* Exercise requirements *
1/ In the post-tenure review article, what percentage of postsecondary institutions used a post-tenure review process in 2000?
2/ Please carry on the post-tenure review article from its last sentence, about Florida's new law.

* Excerpt *

----

Did You Know? Post-Tenure Review is Increasingly Common for University Faculty | Eastern North Carolina Now

    Publisher's Note: This post appears here courtesy of The James G. Martin Center. The author of this post is Keller Moore.

    58 percent of postsecondary educational institutions now employ a post-tenure review process. This is up from 46 percent in 2000.

    Tenure traditionally means that a professor has earned guaranteed job-security that can be revoked only in cases of misconduct or academic dishonesty. Post-tenure review, typically conducted by a committee of one's fellow faculty members, evaluates a tenured professor's performance as a teacher and academic on a recurring basis. Such reviews usually occur alongside the various evaluations that professors undergo each year, as well as the extensive review conducted before tenure is granted in the first place.

    In many cases, if a professor obtains an "unsatisfactory" grade during post-tenure review, he or she is given a remediation plan. Only 27 percent of institutions have post-tenure review policies with enough bite to fire a tenured professor.

    However, this percentage is likely to change. In the past year, two states have adopted new policies for post-tenure review, action that has met with considerable resistance on the part of professors.

    On October 13, 2021, the University System of Georgia's Board of Regents approved an immediately-effective change to their post-tenure review policy, which will henceforth allow Georgia state universities to terminate a tenured professor as a "remedial action" following post-tenure review. This change took place after the Board of Regents received the findings of a committee assembled to study the topic.

    This report noted that the existing method "identified and remediated ... very few low-performing faculty members." It recommended a new post-tenure review policy that would be "sufficiently rigorous to bring to light areas in which a faculty member's performance should improve."

    Under the previous policy, a faculty member facing termination after an unsatisfactory post-tenure review was entitled to a "Grounds for Removal and Procedures for Dismissal" process, which granted the professor ample opportunity to plead his or her case. Now, however, it is "possible to fire tenured faculty without a dismissal hearing," according to a statement released by the American Association of University Professors (AAUP). As a result of the change, the AAUP officially censured the University of Georgia on March 7, 2022, after an investigation.

    In Florida, meanwhile, the state government is changing post-tenure review laws. On May 19, Governor Ron DeSantis signed SB-7044, a bill designed to reform Florida higher education. Included in the bill is an authorization for the State Board of Governors to adopt a post-tenure review policy for state faculty, mandating review every five years.

----

* Data below *
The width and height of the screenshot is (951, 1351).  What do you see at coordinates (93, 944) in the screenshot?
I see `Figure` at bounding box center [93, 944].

----

* Activity answers *
1/ 46 percent.

2/
    The governor defended the new policy at the bill's public signing ceremony, suggesting that tenure had previously served as a shield for unproductive faculty. DeSantis went on to claim that tenure needed to change, stating that the protection had created "an intellectual orthodoxy, where people [who] have dissenting views" find it harder "to even become tenured in the first place." He expressed his satisfaction with Florida's newly passed post-tenure review policy, suggesting, of faculty and their employers, that "if productivity's not there, [and] you're not adding anything, then you can go your separate ways."

    The United Faculty of Florida (UFF), the state's faculty union, released a statement responding to the new bill. In that statement, UFF president Andrew Gothard criticized DeSantis for politicizing post-tenure review, noting that every Florida university professor already goes through an "extensive" review process. Gothard further noted that "tenure protects the right of faculty to teach and research honestly and accurately without the threat of politicians who would fire them for doing their jobs." Additionally, "it protects the rights of students to learn about whatever interests them without being told by big government how to live their lives."

    Gothard's statement ended with a promise that the union would actively resist the new policy and "ensure that higher education remains free from undue political influence." Post-tenure review may be increasingly prevalent among educational institutions, but the debate surrounding it is growing just as quickly.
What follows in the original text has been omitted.